▶ _What is being asked_
Your answer must be an exact copy of the data below, minus any pictures.

▶ _Data under study_

########

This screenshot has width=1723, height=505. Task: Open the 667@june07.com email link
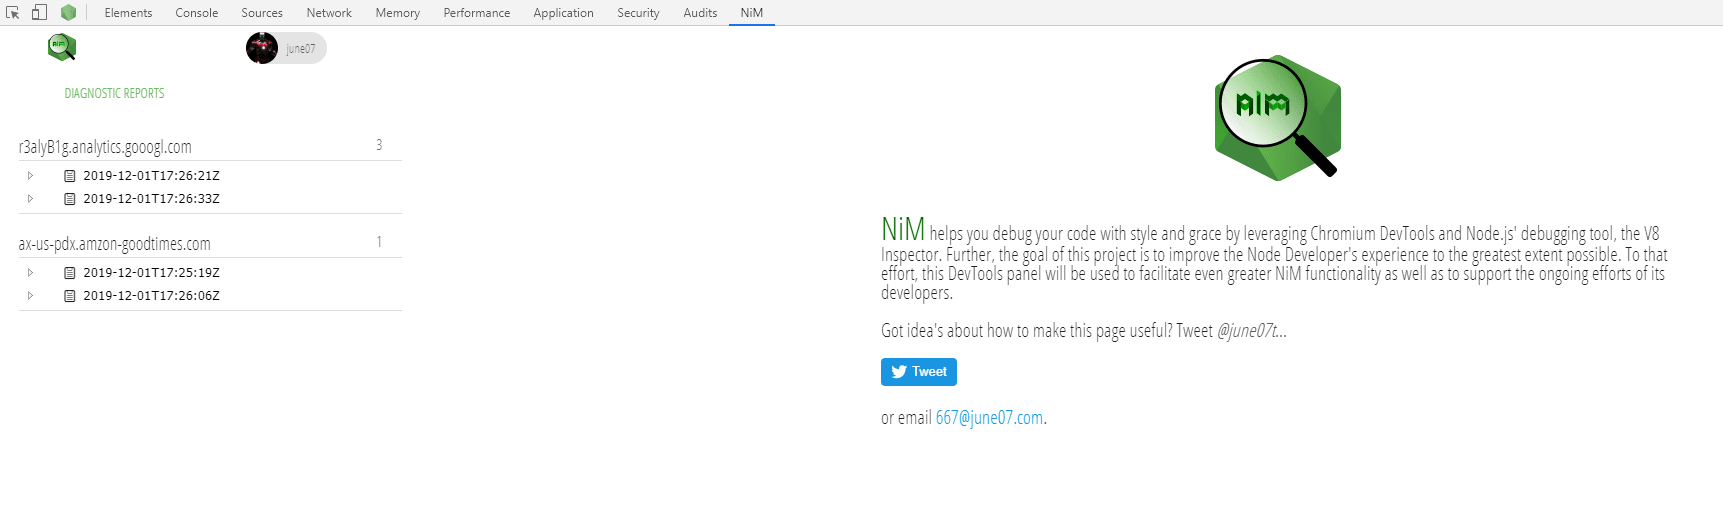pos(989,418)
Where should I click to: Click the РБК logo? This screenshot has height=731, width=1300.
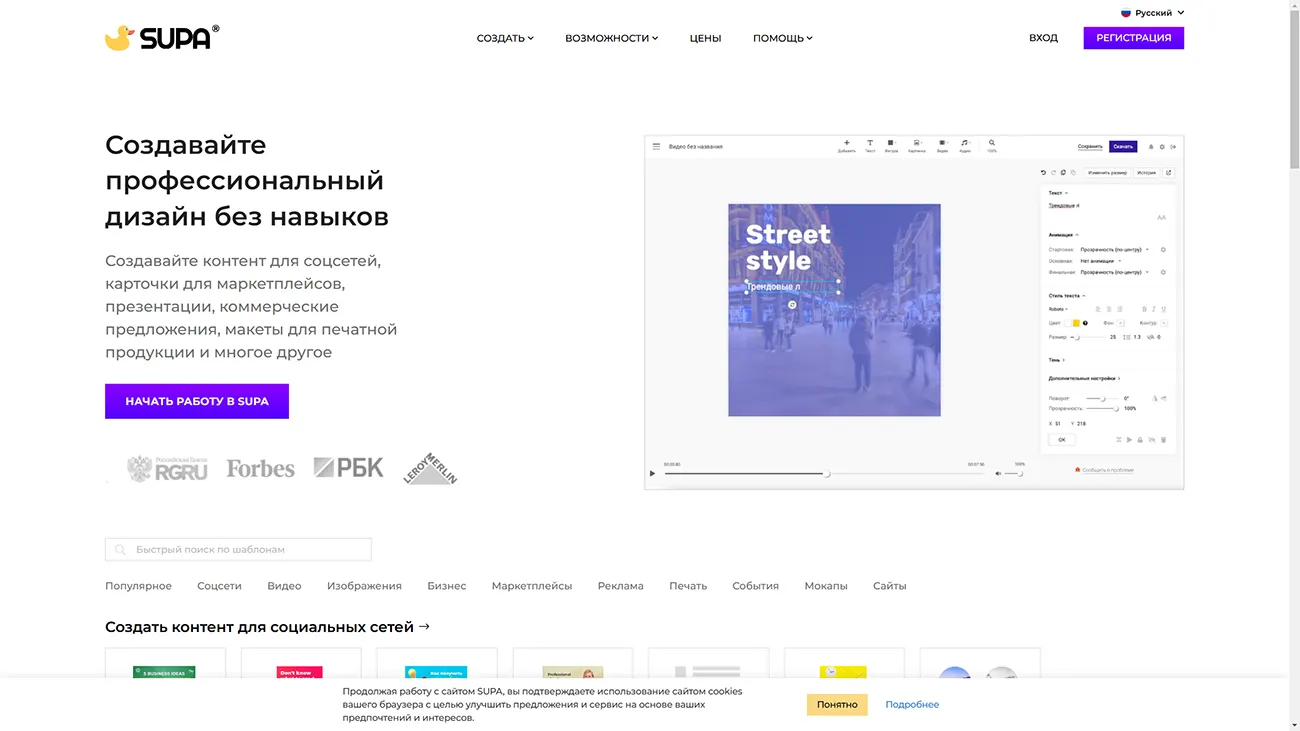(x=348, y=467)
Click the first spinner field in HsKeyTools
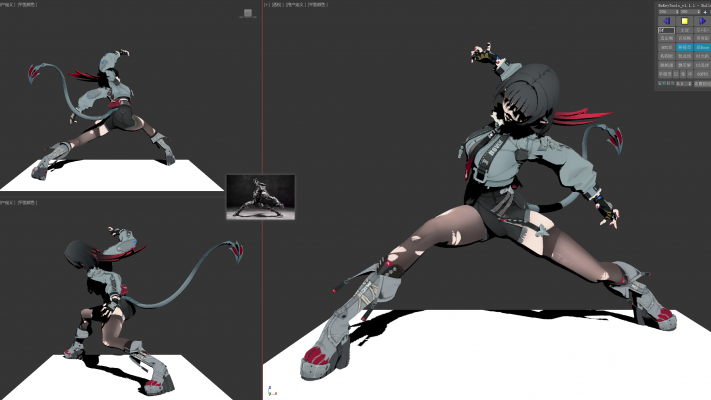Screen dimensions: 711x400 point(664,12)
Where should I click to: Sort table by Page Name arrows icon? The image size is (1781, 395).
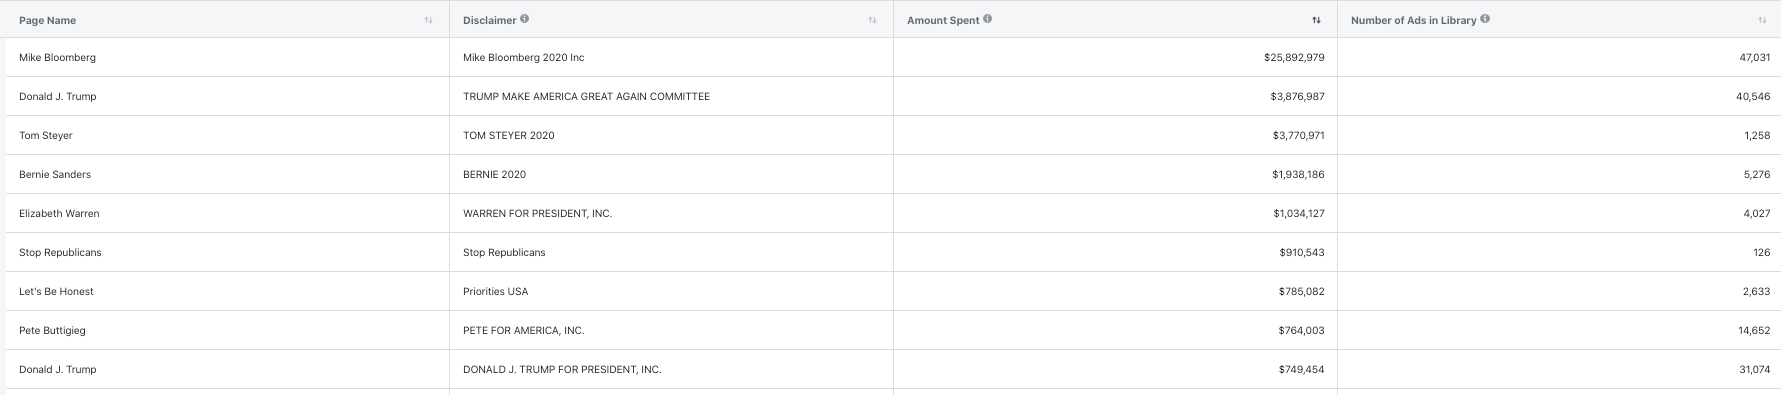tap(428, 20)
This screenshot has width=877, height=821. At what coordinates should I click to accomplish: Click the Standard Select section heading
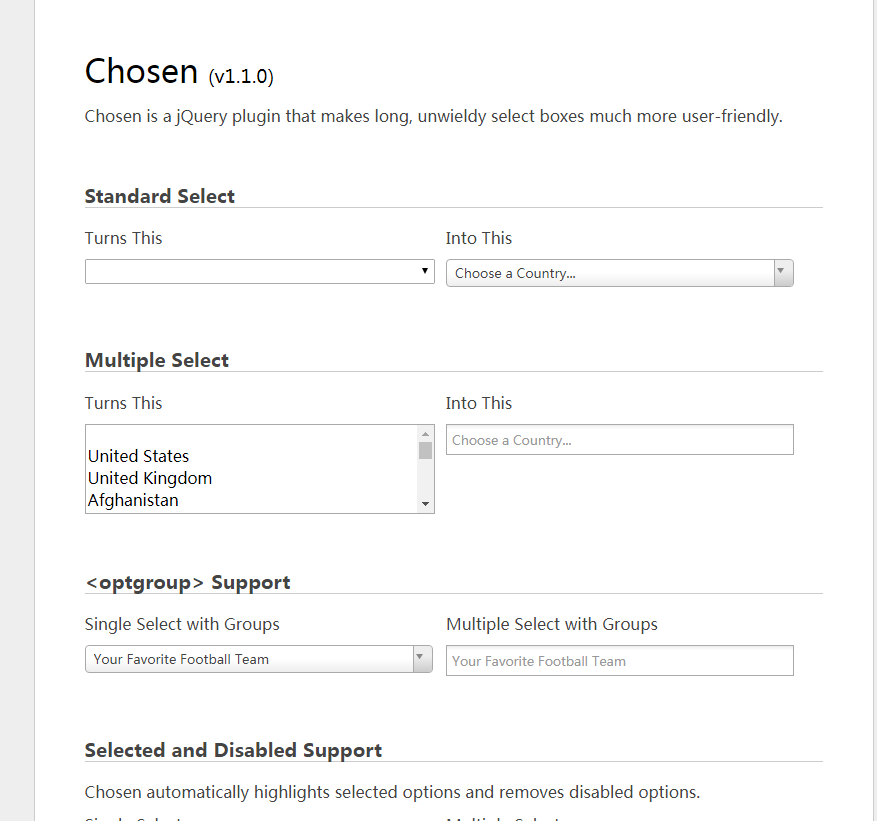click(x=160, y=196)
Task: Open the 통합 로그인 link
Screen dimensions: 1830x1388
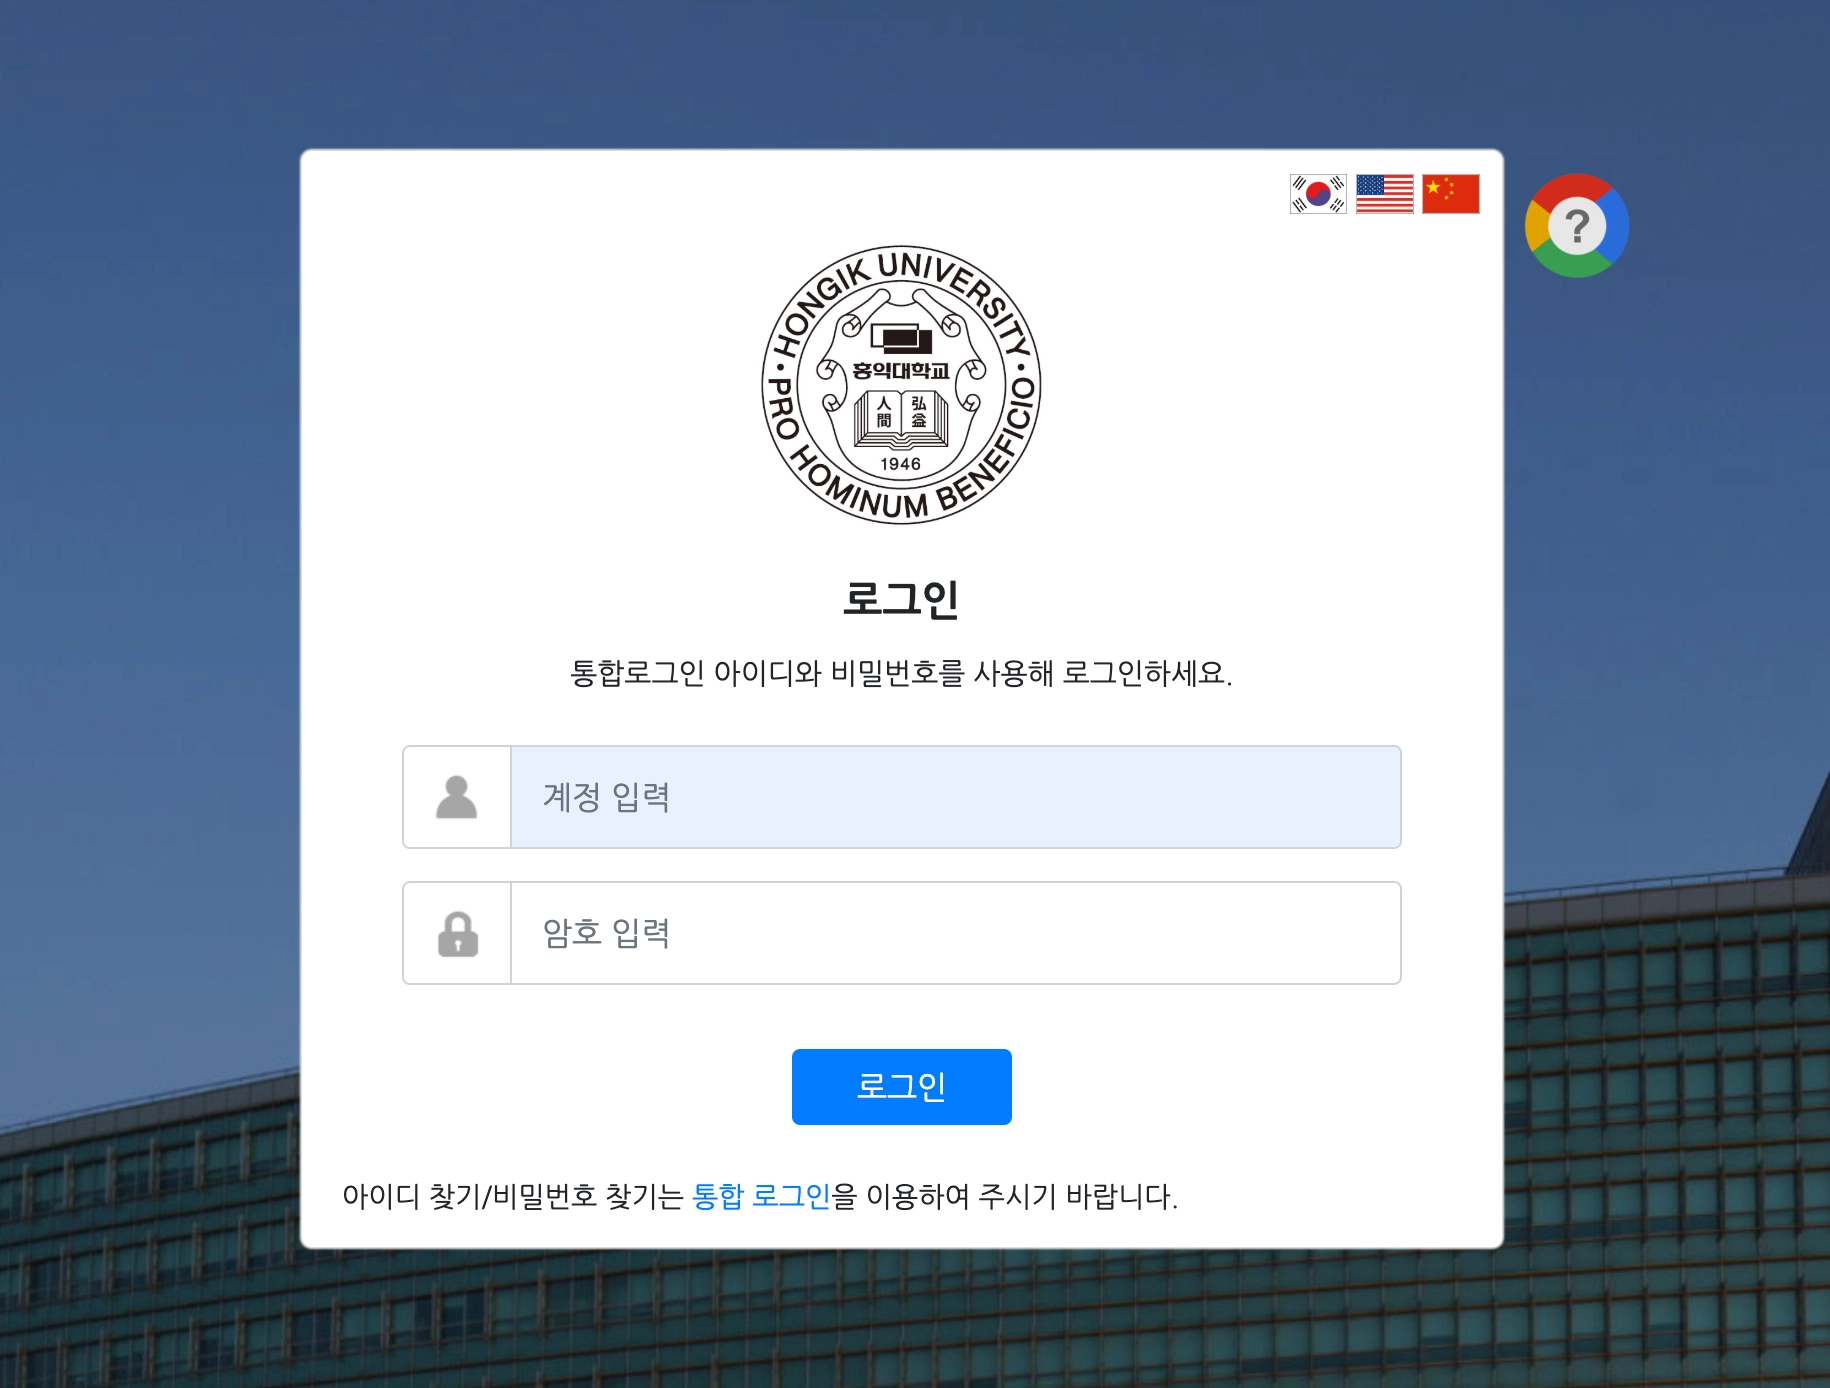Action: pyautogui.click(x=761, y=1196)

########

▶ _Answer to this problem_
This screenshot has width=1723, height=505. Task: Open the 667@june07.com email link
pos(989,418)
Where should I click to: Click the РБК logo? This screenshot has height=731, width=1300.
(x=348, y=467)
Click the first spinner field in HsKeyTools
Screen dimensions: 711x400 point(664,12)
Where should I click to: Sort table by Page Name arrows icon? The image size is (1781, 395).
tap(428, 20)
This screenshot has width=877, height=821. At what coordinates should I click to accomplish: Click the Standard Select section heading
click(x=160, y=196)
Task: Open the 통합 로그인 link
Screen dimensions: 1830x1388
Action: pyautogui.click(x=761, y=1196)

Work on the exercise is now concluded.